• [Given exercise]: Can you lay out the data starting at the line that contains "Open the inbox panel from the left dock" and ending at the line that contains "Task: Open Show Revisions link" as a JSON list of strings, one string per line, with blank lines dropped and the pictures left out?

• [Supplied information]:

■ ■ ■ ■ ■

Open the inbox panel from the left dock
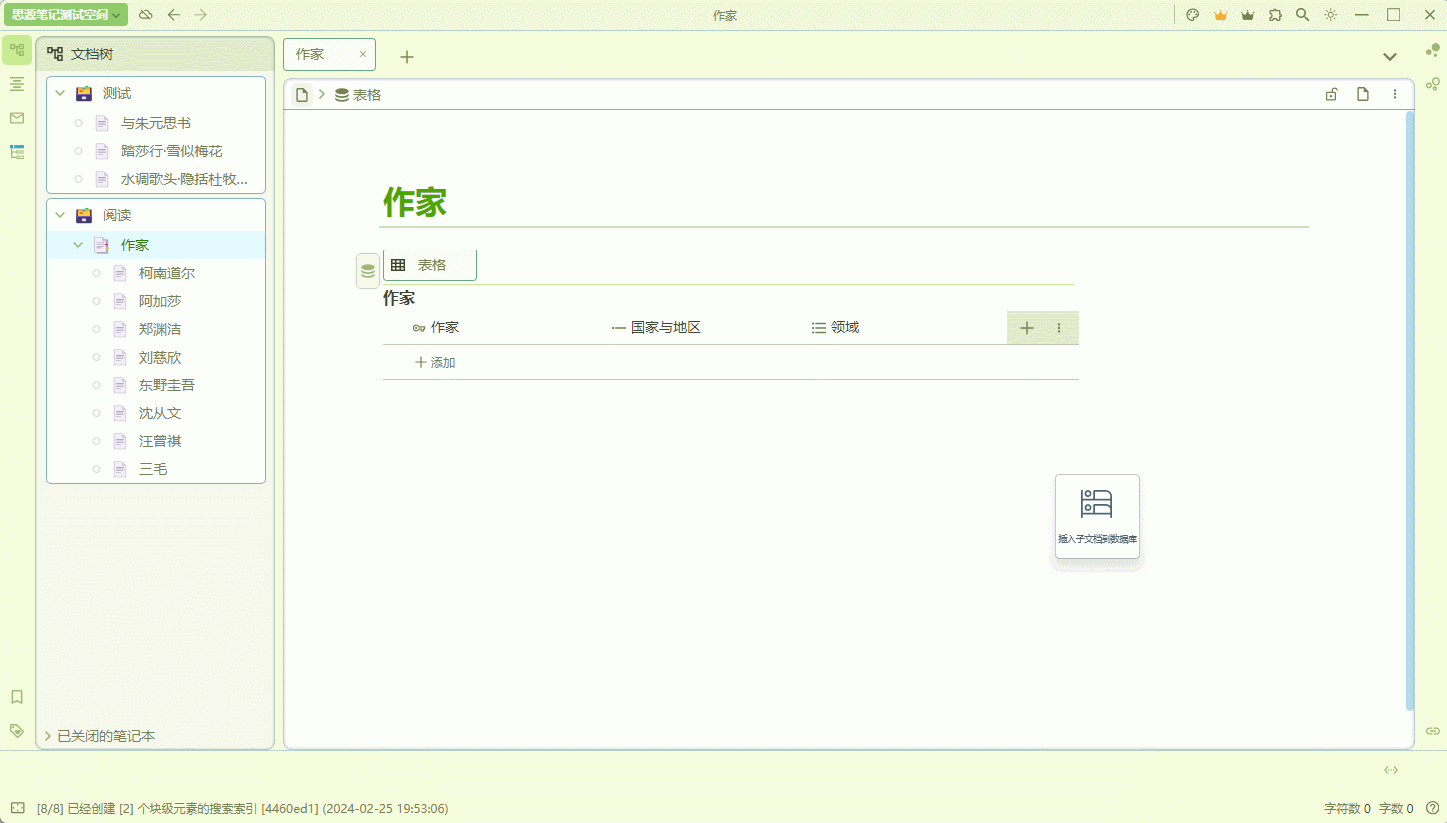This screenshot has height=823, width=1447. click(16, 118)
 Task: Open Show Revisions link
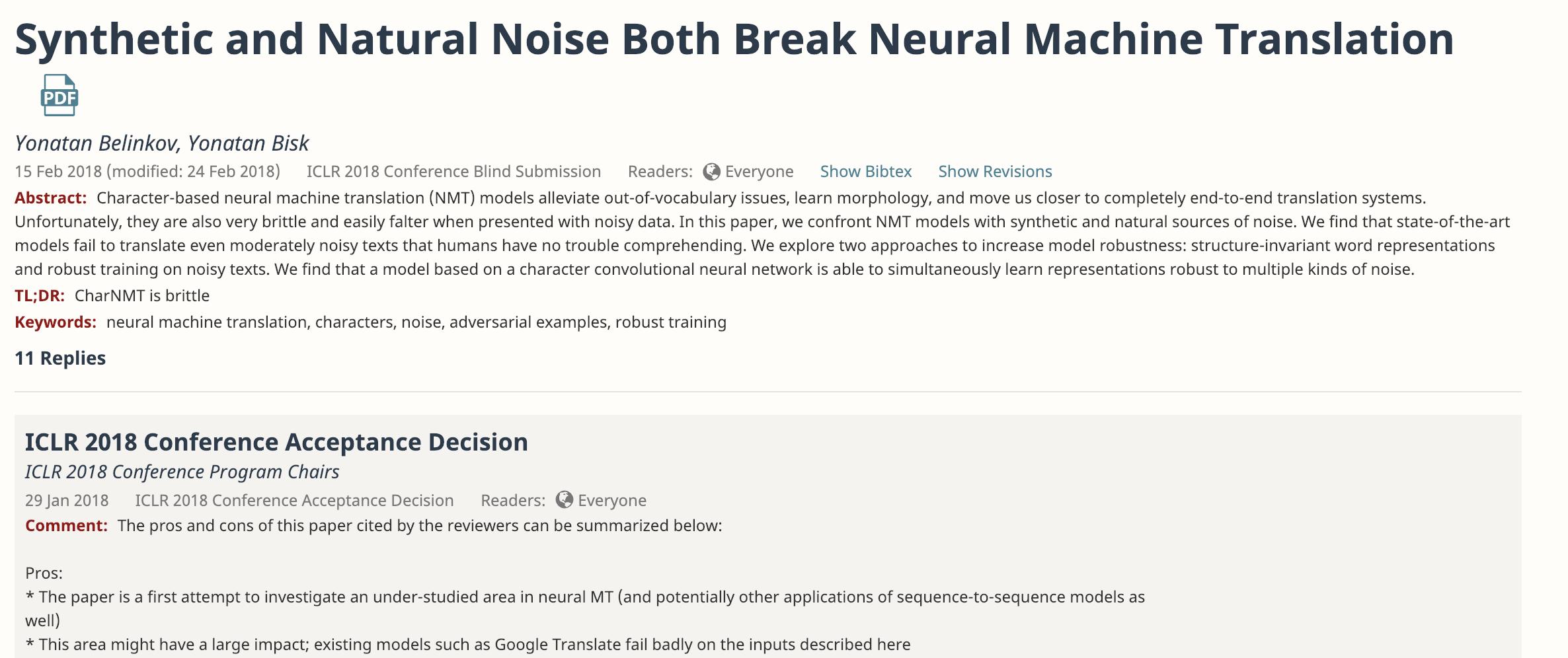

■ ■ ■ ■ ■

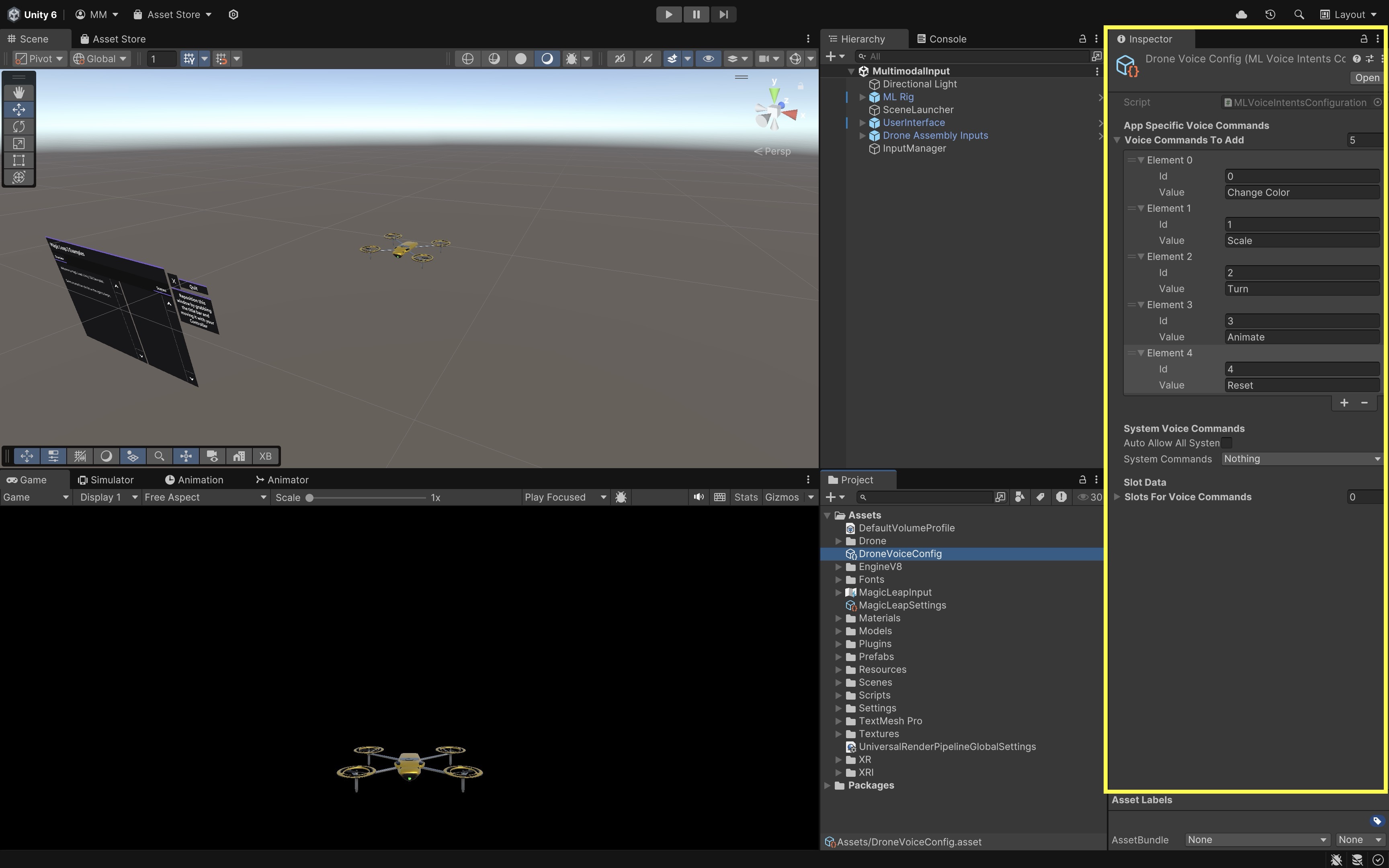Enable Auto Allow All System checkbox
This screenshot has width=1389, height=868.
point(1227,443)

■ ■ ■ ■ ■

• [Exercise response]:
[
  "Open the inbox panel from the left dock",
  "This screenshot has height=823, width=1447. click(16, 118)",
  " Task: Open Show Revisions link"
]